__GIVEN INSTRUCTION A__: From the water heater leak thread below, reproduce word for word the passage starting at "## [email protected] (Apr" and ending at "(Sep 30, 2011)".
__GIVEN INSTRUCTION B__: Translate this sentence from the water heater leak thread below into Spanish: "After I pulled the valve I noticed its threads were bad."
__GIVEN INSTRUCTION C__: In the water heater leak thread below, condense the paragraph beginning "This was a (3) year old heater" into a shorter version that keeps its main facts.

__EXCERPT PROVIDED__:
----------------

# W/H Leaker



## Tommy plumber (Feb 19, 2010)

This was a (3) year old heater that was leaking from the side tap in the tank. Understandably the lady wanted a new tank. She had to ofcourse pay labor. I felt sorry for her having to pay for labor to replace a fairly new W/H. But I couldn't eat it. The mfg. is not going to eat it. I think this lady got the short end of the stick. She was really sweet too, giving me bottles of water and polite. I hated to charge her.


----------



## SlickRick (Sep 3, 2009)

I don't publish it, but I will change one out up to 3 yrs. old if I sold it. I charge enough , that if I have to eat 1 in a 3 yr. period it's no big deal.


----------



## [email protected] (Apr 10, 2011)

What do you think caused the leak?

A couple of months ago a Bradford White leaked at the brass drain valve. After I pulled the valve I noticed its threads were bad. The steel port threads were fine.


----------



## Mississippiplum (Sep 30, 2011)

Looks like the factory tapped bad threads in the tank or the plug had bad threads.


----------



## rocksteady (Oct 8, 2008)

If it was leaking at the threads and not just running out at that point, did you attempt to remove the plug and repair?

----------------

__ENTRIES PROVIDED__:
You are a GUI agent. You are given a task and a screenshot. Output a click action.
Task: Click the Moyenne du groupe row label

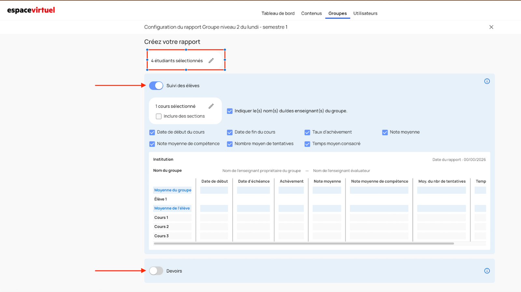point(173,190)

----------------

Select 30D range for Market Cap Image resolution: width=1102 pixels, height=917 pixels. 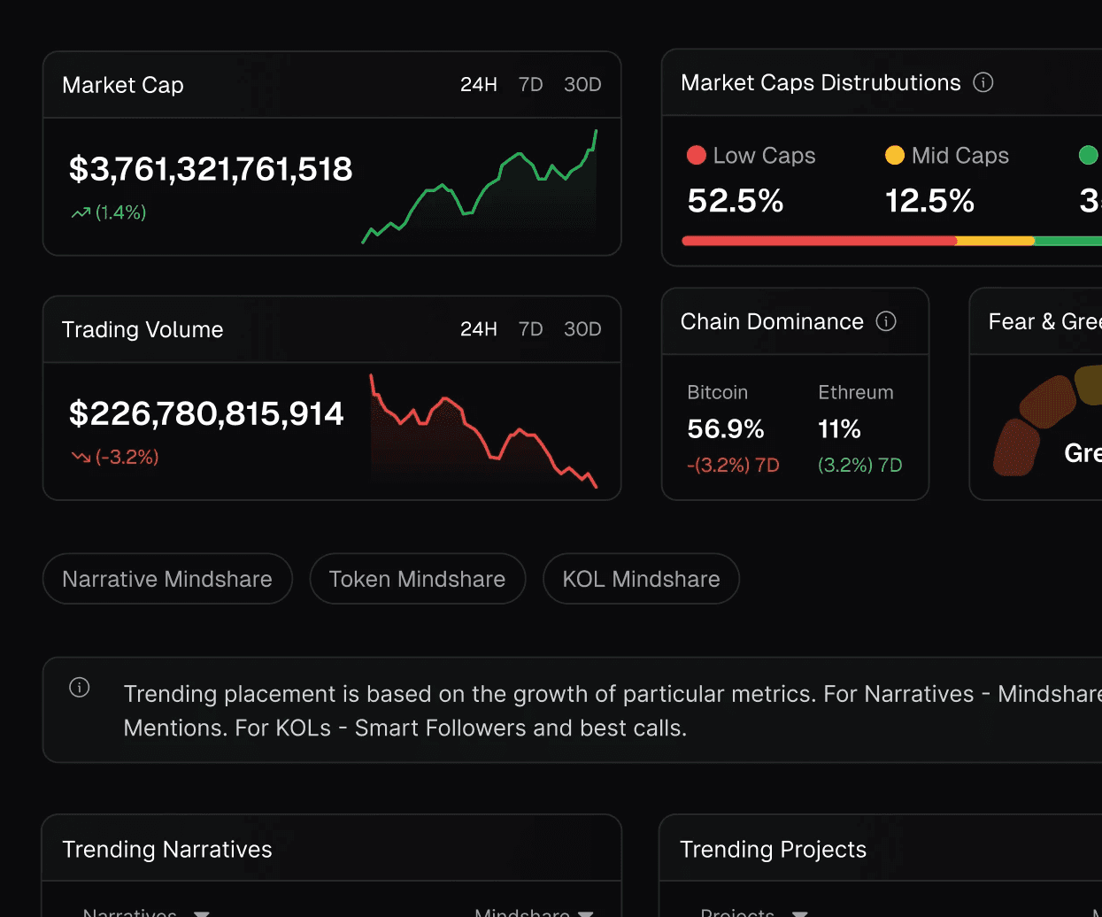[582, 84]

----------------

__FULL ANSWER A__:
## [email protected] (Apr 10, 2011)

What do you think caused the leak?

A couple of months ago a Bradford White leaked at the brass drain valve. After I pulled the valve I noticed its threads were bad. The steel port threads were fine.


----------



## Mississippiplum (Sep 30, 2011)

__FULL ANSWER B__: Después de quitar la válvula, noté que sus roscas estaban dañadas.

__FULL ANSWER C__: A three-year-old water heater was leaking from the side tap in the tank, and the owner wanted a new one. She had to pay for labor, which the writer regretted since the heater was fairly new, but neither the writer nor the manufacturer would absorb the cost. The writer felt she got the short end of the stick and hated to charge her, as she was sweet and polite and gave out bottles of water.